AUFGABEN:
1. Beantworten Sie für jede Aussage mit Ja oder Nein, ob sie dem Forenauszug zum Teichbau entspricht, und belegen Sie die Antwort mit einem wörtlichen Zitat daraus: (a) Im Teich von wteich sind Fische vorgesehen. (b) Schnecken gelangten mit den Pflanzen in den Teich. (c) Holgers zweiter Teich ist bereits fertig angelegt.
2. Was will Hannes laut dem Forenauszug zum Teichbau in den nächsten Wochen außer der Fertigstellung seines Miniteichs bauen?

Da sind einige für unser Projekt (Start Frühjahr 2013) recht wertvolle Infos enthalten.
Ganz Klasse, war richtig toll anzusehen

liebe Grüße, Ingrid


----------



## muh.gp (29. Dez. 2012)

*AW: Teichbau 2012*

Hi Hannes,

Herzlich Willkommen und erst mal ein dickes Chapeau!!!!

Einen tollen Teich hast Du da hin gestellt! Hast Du Fische eingeplant? Gibt es eine Pumpe und einen Filter?

Das mit dem zweiten Teich kann ich gut verstehen.... Hatte dieses Jahr auch Premiere als Teichbesitzer und inzwischen ist der zweite schon abgesteckt und wartet auf den Frühling!

Viele Grüße,

Holger


----------



## wteich (30. Dez. 2012)

*AW: Teichbau 2012*

Danke erstmal für das Lob. 

Nein, Fische sind keine geplant und somit braucht es auch keine Technik. Es soll sich nur ansiedeln was von alleine kommt, entsprechend hoffe ich auf weitere Amphibien (insbesondere __ Molche), __ Libellen (einige Larven überwintern bereits unter dem Eis im Teich) und was sonst noch ein nasses Plätzchen sucht. __ Schnecken (Spitzschlamm, Blasen und Sumpfdeckel) bekam ich bereits mit den Pflanzen mitgeliefert.


----------



## wteich (14. Apr. 2013)

*AW: Teichbau 2012*

Hier zwei Videos die seither entstanden sind.

Einmal vom Winter: http://www.youtube.com/watch?v=nzU-OQ9jemY
Und eines von heute: http://www.youtube.com/watch?v=u6FiygaSzyY


Wenn der Teich nicht mehr ganz so kahl aussieht, werde ich auch noch ein paar neue Fotos reinstellen. Außerdem plane ich in den nächsten Wochen auch meinen Miniteich fertigzustellen und eine Schwimminsel zu bauen.


Gruß,
Hannes


----------

Extrahierte Dateneinträge:
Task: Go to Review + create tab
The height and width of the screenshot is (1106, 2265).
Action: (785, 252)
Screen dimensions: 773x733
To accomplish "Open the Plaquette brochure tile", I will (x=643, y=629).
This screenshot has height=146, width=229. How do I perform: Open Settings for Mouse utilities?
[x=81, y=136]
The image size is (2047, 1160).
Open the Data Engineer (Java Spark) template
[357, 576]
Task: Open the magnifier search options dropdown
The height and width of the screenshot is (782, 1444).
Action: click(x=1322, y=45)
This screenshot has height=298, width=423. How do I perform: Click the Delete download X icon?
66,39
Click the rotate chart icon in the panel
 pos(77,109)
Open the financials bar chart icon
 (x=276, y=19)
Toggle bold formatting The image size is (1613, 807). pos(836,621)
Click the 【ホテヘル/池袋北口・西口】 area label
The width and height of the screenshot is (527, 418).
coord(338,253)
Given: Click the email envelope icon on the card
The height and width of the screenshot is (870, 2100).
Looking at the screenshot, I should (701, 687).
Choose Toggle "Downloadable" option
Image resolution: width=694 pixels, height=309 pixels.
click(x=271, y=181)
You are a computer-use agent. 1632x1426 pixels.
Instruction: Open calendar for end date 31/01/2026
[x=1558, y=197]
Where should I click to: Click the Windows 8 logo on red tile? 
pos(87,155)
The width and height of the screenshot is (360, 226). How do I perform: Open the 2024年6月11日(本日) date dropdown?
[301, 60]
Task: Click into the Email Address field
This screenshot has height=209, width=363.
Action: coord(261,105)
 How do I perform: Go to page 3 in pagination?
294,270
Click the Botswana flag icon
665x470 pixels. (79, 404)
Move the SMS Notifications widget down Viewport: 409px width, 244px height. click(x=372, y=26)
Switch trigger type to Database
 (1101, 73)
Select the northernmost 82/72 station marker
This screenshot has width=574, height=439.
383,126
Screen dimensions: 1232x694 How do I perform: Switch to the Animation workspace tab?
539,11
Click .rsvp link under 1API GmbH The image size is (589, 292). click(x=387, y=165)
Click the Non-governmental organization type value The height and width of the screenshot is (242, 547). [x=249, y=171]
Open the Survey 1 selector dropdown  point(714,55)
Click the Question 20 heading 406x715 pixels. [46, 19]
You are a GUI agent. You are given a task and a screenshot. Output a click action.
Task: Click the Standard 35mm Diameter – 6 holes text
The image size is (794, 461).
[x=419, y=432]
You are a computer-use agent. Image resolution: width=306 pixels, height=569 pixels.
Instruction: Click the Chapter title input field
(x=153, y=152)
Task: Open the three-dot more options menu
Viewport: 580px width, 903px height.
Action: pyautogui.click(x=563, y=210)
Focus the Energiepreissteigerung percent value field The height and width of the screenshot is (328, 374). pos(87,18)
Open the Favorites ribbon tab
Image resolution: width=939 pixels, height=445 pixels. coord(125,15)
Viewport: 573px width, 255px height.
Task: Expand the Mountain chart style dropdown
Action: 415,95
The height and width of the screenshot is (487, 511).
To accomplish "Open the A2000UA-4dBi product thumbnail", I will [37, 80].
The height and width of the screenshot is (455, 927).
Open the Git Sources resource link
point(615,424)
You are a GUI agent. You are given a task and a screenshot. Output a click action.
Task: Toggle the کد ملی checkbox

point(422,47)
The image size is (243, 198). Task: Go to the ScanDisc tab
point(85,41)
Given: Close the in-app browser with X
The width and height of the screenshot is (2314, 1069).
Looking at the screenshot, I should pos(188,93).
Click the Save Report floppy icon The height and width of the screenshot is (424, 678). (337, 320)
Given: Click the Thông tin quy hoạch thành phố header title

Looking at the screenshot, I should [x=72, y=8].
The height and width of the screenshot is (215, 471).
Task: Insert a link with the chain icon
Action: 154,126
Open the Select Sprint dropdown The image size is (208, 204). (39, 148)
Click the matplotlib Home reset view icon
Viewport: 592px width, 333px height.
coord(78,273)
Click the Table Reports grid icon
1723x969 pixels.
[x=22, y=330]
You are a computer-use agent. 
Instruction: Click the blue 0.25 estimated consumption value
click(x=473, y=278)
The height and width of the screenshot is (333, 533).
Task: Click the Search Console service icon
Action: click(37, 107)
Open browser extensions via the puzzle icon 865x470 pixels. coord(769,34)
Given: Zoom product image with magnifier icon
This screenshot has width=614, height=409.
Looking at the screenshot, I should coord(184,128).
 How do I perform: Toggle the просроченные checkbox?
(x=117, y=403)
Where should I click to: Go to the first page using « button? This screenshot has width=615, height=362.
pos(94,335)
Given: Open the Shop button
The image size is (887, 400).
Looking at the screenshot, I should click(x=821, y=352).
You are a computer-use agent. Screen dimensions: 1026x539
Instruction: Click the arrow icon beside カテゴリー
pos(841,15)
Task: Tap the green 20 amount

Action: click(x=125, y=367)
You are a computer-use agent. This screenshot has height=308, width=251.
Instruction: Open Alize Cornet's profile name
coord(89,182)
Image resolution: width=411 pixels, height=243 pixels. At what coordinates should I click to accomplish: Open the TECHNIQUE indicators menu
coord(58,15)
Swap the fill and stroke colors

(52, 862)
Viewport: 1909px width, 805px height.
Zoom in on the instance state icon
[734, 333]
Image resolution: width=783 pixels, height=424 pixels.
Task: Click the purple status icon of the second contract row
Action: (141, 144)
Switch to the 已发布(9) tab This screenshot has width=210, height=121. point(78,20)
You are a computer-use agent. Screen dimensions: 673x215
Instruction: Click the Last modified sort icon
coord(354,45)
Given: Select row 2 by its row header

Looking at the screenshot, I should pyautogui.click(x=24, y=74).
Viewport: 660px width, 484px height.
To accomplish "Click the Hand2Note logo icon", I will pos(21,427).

LÖSUNGEN:
1.
(a) Nein: „Nein, Fische sind keine geplant und somit braucht es auch keine Technik.“
(b) Ja: „bekam ich bereits mit den Pflanzen mitgeliefert.“
(c) Nein: „inzwischen ist der zweite schon abgesteckt und wartet auf den Frühling!“

2. Eine Schwimminsel.